Frenchman arrested over Jewish museum attack

Police arrest 29-year-old in Marseille over the deaths of three people in gun attack in Belgian capital.

An Israeli couple and a French woman was killed in the attack [AFP]

French police have arrested a man suspected of involvement in the shooting deaths last weekend of three people at Brussels’ Jewish Museum.

The 29-year-old was arrested in the southern French city of Marseille on Friday and had a Kalashnikov and another gun with him, a French police source told the Reuters news agency.

The man, named by the source as Mehdi Nemmouche, was from the northern French city of Roubaix.

The AFP news agency quoted French sources as Mehdi Nemmouche, a French citizen, while local media reported that he was suspected of having stayed in Syria with armed groups in 2013.

An Israeli couple and a French woman were killed on May 24 when a man entered the Jewish Museum in Brussels and opened fire with an assault rifle.
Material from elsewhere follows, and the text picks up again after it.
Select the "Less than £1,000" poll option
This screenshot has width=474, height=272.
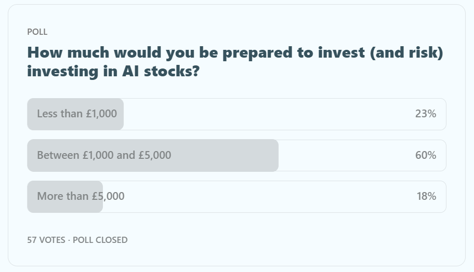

A Belgian man remains in critical condition in hospital.

The French president Francois Hollande said his country would do all it could do to stop a repeat of the attack.

“We will monitor those jihadists and make sure that when they come back from a fight that is not theirs, and that is definitely not ours … to make sure that when they come back they cannot do any harm,” he said.

“We will fight them, we will fight them and we will fight them.”

Police released a 30-second video clip from the museum’s security cameras showing a man wearing a dark cap, sunglasses and a blue jacket enter the building, take a rifle out of a bag and shoot into a room before calmly walking out.

One of the Israeli victims, Emmanuel Riva, had previously worked for Nativ, a government agency that played a covert role in Jewish migration from the former Soviet Union, an Israel official said.

Miriam Riva, his wife, had also worked in the past for the prime minister’s office, the official said.